**** MATERIAL TO PROCESS
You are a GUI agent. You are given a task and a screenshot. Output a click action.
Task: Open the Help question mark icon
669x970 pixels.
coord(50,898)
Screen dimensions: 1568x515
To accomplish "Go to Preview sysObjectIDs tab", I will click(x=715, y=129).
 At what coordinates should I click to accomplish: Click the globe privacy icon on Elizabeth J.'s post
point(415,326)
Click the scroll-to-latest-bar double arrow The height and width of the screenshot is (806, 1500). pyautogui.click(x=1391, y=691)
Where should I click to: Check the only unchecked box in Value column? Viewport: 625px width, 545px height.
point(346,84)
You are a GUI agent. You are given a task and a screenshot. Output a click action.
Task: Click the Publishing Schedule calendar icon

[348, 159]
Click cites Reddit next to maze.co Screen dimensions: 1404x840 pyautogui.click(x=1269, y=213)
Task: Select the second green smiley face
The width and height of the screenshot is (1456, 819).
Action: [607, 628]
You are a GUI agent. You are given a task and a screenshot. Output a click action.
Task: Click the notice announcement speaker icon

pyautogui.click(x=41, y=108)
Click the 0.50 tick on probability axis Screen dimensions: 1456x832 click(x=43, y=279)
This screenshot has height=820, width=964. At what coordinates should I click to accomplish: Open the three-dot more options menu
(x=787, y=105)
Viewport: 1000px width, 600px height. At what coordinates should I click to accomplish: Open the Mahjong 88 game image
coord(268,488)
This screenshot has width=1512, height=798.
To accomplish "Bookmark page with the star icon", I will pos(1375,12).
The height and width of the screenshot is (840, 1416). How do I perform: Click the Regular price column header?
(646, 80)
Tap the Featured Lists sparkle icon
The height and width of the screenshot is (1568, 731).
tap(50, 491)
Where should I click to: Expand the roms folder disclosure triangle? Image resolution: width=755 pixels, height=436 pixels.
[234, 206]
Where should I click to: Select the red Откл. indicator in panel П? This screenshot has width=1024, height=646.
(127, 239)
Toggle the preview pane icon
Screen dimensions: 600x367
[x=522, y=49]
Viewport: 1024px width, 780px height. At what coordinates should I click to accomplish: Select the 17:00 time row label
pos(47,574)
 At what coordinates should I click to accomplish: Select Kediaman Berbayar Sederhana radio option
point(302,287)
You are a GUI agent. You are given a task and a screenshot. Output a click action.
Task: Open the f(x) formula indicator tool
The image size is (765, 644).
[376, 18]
********
## TASK DETAILS
Give back all the data exactly as written.

## SOLUTION
You are a GUI agent. You are given a task and a screenshot. Output a click action.
Task: Open the Help question mark icon
669x970 pixels.
coord(50,898)
Screen dimensions: 1568x515
To accomplish "Go to Preview sysObjectIDs tab", I will click(x=715, y=129).
 At what coordinates should I click to accomplish: Click the globe privacy icon on Elizabeth J.'s post
point(415,326)
Click the scroll-to-latest-bar double arrow The height and width of the screenshot is (806, 1500). pyautogui.click(x=1391, y=691)
Where should I click to: Check the only unchecked box in Value column? Viewport: 625px width, 545px height.
point(346,84)
You are a GUI agent. You are given a task and a screenshot. Output a click action.
Task: Click the Publishing Schedule calendar icon

[348, 159]
Click cites Reddit next to maze.co Screen dimensions: 1404x840 pyautogui.click(x=1269, y=213)
Task: Select the second green smiley face
The width and height of the screenshot is (1456, 819).
Action: [607, 628]
You are a GUI agent. You are given a task and a screenshot. Output a click action.
Task: Click the notice announcement speaker icon

pyautogui.click(x=41, y=108)
Click the 0.50 tick on probability axis Screen dimensions: 1456x832 click(x=43, y=279)
This screenshot has height=820, width=964. At what coordinates should I click to accomplish: Open the three-dot more options menu
(x=787, y=105)
Viewport: 1000px width, 600px height. At what coordinates should I click to accomplish: Open the Mahjong 88 game image
coord(268,488)
This screenshot has width=1512, height=798.
To accomplish "Bookmark page with the star icon", I will pos(1375,12).
The height and width of the screenshot is (840, 1416). How do I perform: Click the Regular price column header?
(646, 80)
Tap the Featured Lists sparkle icon
The height and width of the screenshot is (1568, 731).
tap(50, 491)
Where should I click to: Expand the roms folder disclosure triangle? Image resolution: width=755 pixels, height=436 pixels.
[234, 206]
Where should I click to: Select the red Откл. indicator in panel П? This screenshot has width=1024, height=646.
(127, 239)
Toggle the preview pane icon
Screen dimensions: 600x367
[x=522, y=49]
Viewport: 1024px width, 780px height. At what coordinates should I click to accomplish: Select the 17:00 time row label
pos(47,574)
 At what coordinates should I click to accomplish: Select Kediaman Berbayar Sederhana radio option
point(302,287)
You are a GUI agent. You are given a task and a screenshot. Output a click action.
Task: Open the f(x) formula indicator tool
The image size is (765, 644).
[376, 18]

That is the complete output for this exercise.